My former colleague (and frequent host for good beer at events) Stephen O’Grady of RedMonk has written a typically smart piece titled “What is the Atomic Unit of Computing?” which makes some important points.
However, on one particular point I’d like to share a somewhat different perspective in the context of my cloud work at Red Hat. He makes that point when he writes: "Perhaps more importantly, however, there are two larger industry shifts at work which ease the adoption of container technologies… More specific to containers specifically, however, is the steady erosion in the importance of the operating system."
It’s not the operating system that’s becoming less important even as it continues to evolve. It’s the individual operating system instance that’s been configured, tuned, integrated, and ultimately married to a single application that is becoming less so.
First of all, let me say that any differences in perspective are probably in part a matter of semantics and perspective. For example, Stephen goes on to write about how PaaS abstracts the application from the operating system running underneath. No quibbles there. There is absolutely an ongoing abstraction of the operating system; we’re moving away from the handcrafted and hardcoded operating instances that accompanied each application instance—just as we previously moved away from operating system instances lovingly crafted for each individual server. Stephen goes on to write—and I also fully agree—that "If applications are heavily operating system dependent and you run a mix of operating systems, containers will be problematic.” Clearly one of the trends that makes containers interesting today in a way that they were not (beyond a niche) a decade ago is the wholesale shift from pet operating systems to cattle operating systems.
But—and here’s where I take some exception to the “erosion in the importance” phrase—the operating system is still there and it’s still providing the framework for all the containers sitting above it.
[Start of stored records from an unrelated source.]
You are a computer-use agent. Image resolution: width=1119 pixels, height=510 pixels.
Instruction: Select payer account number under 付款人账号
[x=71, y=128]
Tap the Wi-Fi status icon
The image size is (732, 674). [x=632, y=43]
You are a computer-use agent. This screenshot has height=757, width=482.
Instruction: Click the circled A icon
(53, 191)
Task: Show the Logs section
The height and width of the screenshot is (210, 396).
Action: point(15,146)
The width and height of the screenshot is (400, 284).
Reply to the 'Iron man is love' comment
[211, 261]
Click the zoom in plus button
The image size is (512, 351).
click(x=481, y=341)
In the case of a containerized operating system, the OS arguably plays an even greater role than in the case of hardware server virtualization where that host was a hypervisor. (Of course, in the case of KVM for example, the hypervisor makes use of the OS for the OS-like functions that it needs, but there’s nothing inherent in the hypervisor architecture requiring that.)
In other words, the operating system matters more than ever. It’s just that you’re using a standard base image across all of your applications rather than taking that standard base image and tweaking it for each individual one. All the security hardening, performance tuning, reliability engineering, and certifications that apply to the virtualized world still apply in the containerized one.
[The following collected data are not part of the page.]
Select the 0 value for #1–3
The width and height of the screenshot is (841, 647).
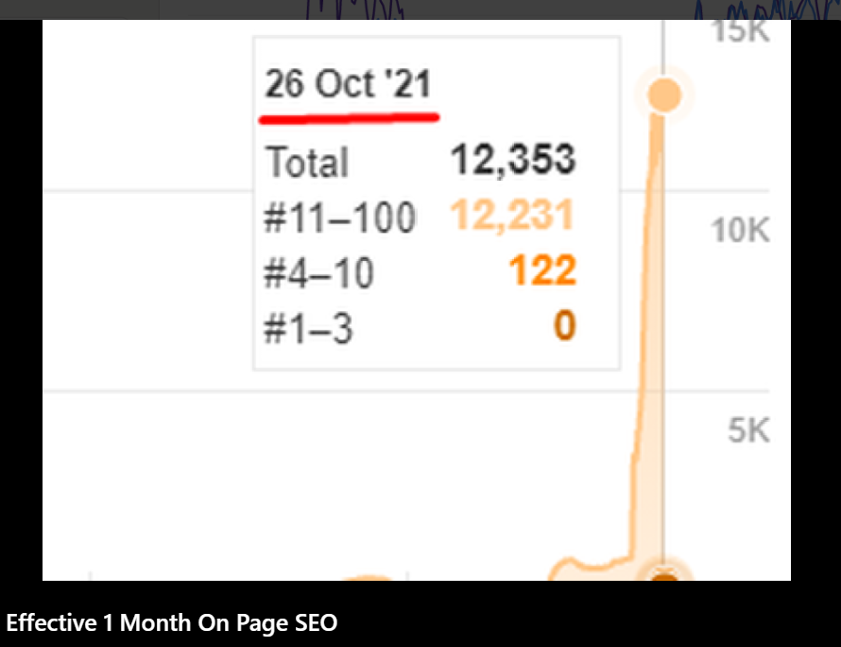click(564, 327)
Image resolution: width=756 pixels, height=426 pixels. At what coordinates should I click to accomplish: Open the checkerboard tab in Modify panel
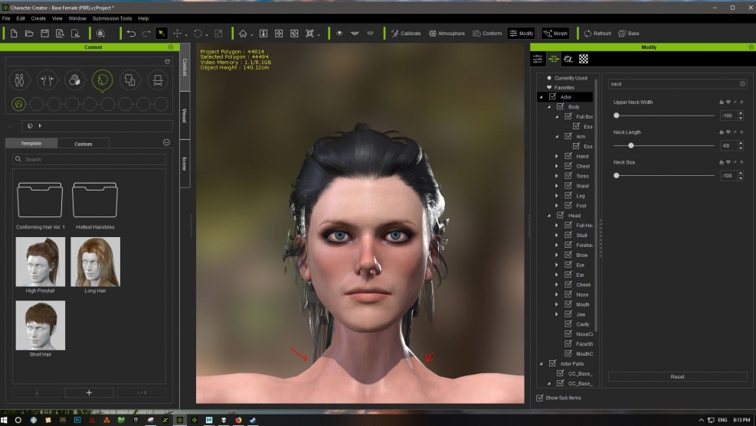click(584, 59)

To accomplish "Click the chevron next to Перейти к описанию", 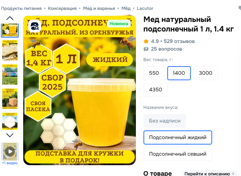I will click(x=233, y=174).
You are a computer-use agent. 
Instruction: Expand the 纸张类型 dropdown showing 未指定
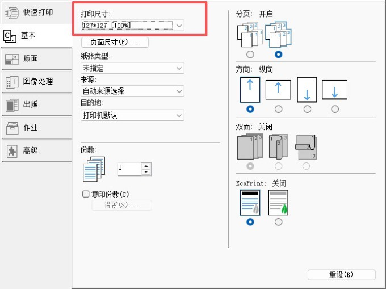click(x=132, y=68)
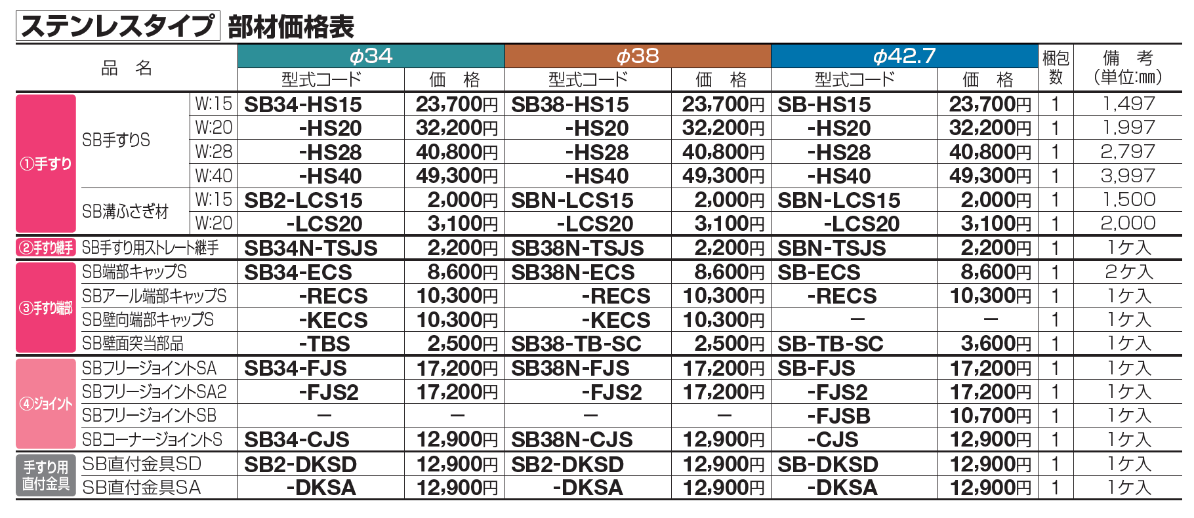Click the 梱包数 column header
The image size is (1194, 518).
[x=1055, y=68]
To Stephen's broader point, we’re moving toward an architecture in which (the minimum set of) dependencies are packaged with the application rather than bundled as part of a complete operating system image. We’re also moving toward a future in which the OS explicitly deals with multi-host applications, serving as an orchestrator and scheduler for them. This includes modeling the app across multiple hosts and containers and providing the services and APIs to place the apps onto the appropriate resources.
Project Atomic is a community for the technology behind optimized container hosts; it is also designed to feed requirements back into the respective upstream communities. By leaving the downstream release of Atomic Hosts to the Fedora community, CentOS community and Red Hat, Project Atomic can focus on driving technology innovation. This strategy encompasses containerized application delivery for the open hybrid cloud, including portability across bare metal systems, virtual machines and private and public clouds. Related is Red Hat's recently announced collaboration with Kubernetes to orchestrate Docker containers at scale.
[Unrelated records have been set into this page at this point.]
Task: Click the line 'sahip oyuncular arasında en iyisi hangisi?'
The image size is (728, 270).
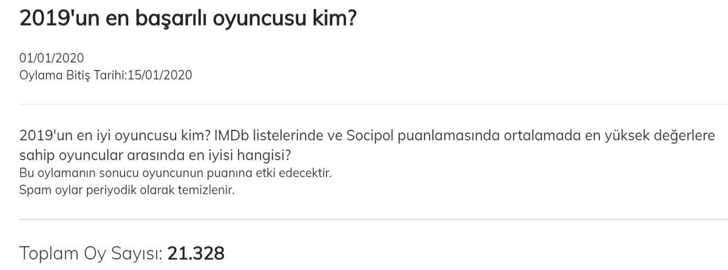Action: tap(155, 154)
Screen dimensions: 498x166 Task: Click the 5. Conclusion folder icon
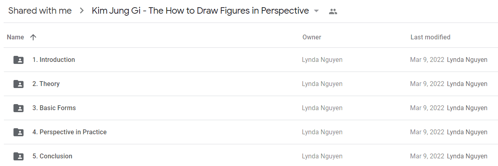click(x=19, y=156)
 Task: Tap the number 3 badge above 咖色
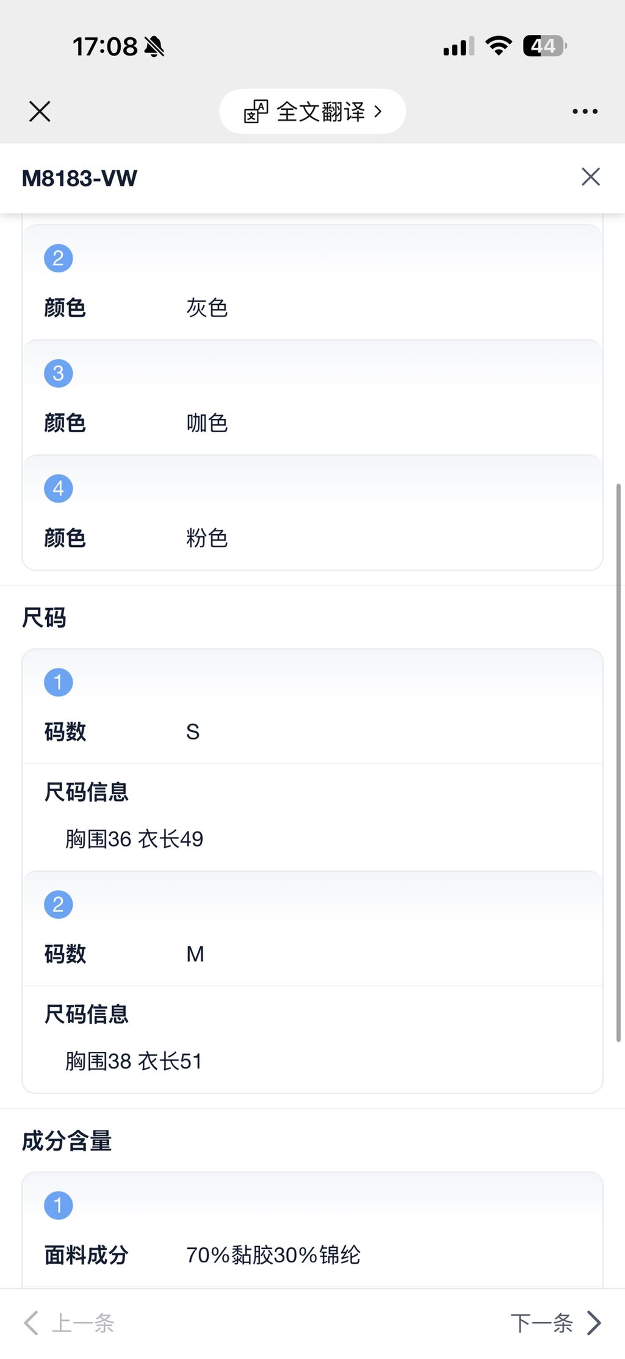click(59, 374)
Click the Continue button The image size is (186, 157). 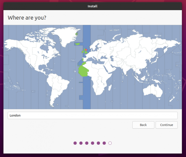[167, 125]
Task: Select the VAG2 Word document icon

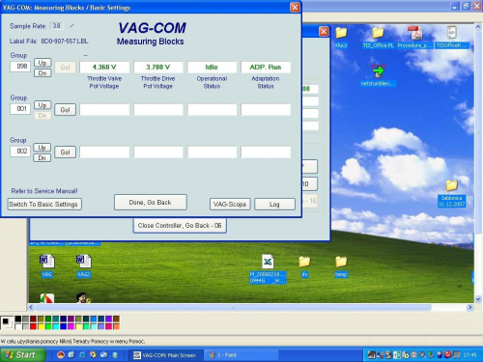Action: (x=84, y=262)
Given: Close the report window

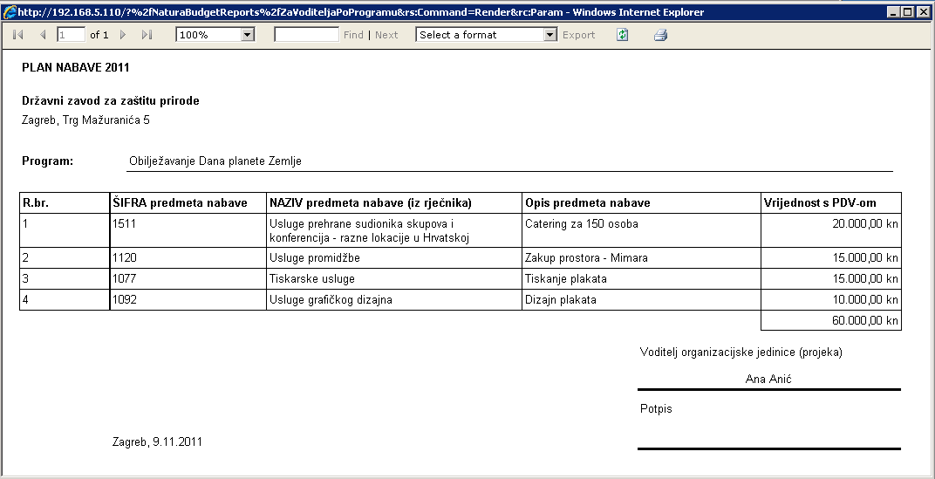Looking at the screenshot, I should (923, 12).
I note at this point that the general concept of portably packaging applications is nothing particularly new. Throughout the aughts, as an industry analyst I spent a fair bit of time writing research notes about the various virtualization and partitioning technologies available at the time. One such set of techs was “application virtualization.” The term governed a fair bit of ground but included products such as one from Trigence which dealt with the problem of conflicting libraries in Windows apps (“DLL hell” if you recall). As a category, application virtualization remained something of a niche but it’s been re-imagined of late.
On the client, application virtualization has effectively been reborn as the app store as I wrote about in 2012. And today, Docker in particular is effectively layering on top of operating system virtualization (aka containers) to create something which looks an awful lot like what application virtualization was intended to accomplish. As my colleague Matt Hicks writes:
Docker is a Linux Container technology that introduced a well thought-out API for interacting with containers and a layered image format that defined how to introduce content into a container. It is an impressive combination and an open source ecosystem building around both the images and the Docker API. With Docker, developers now have an easy way to leverage a vast and growing amount of technology runtimes for their applications. A simple 'docker pull' and they can be running a Java stack, Ruby stack or Python stack very quickly.
There are other pieces as well. Today, OpenShift (Red Hat’s PaaS) applications run across multiple containers, distributed across different container hosts. As we began integrating OpenShift with Docker, the OpenShift Origin GearD project was created to tackle issues like Docker container wiring, orchestration and management via systems. Kubernetes builds on this work as described earlier.
Add it all together and applications become much more adaptable, much more mobile, much more distributed, and much more lightweight. But they’re still running on something. And that something is an operating system.
[Update: 8-14-2014. Updated and clarified the description of Project Atomic and its relationship to Linux distributions.]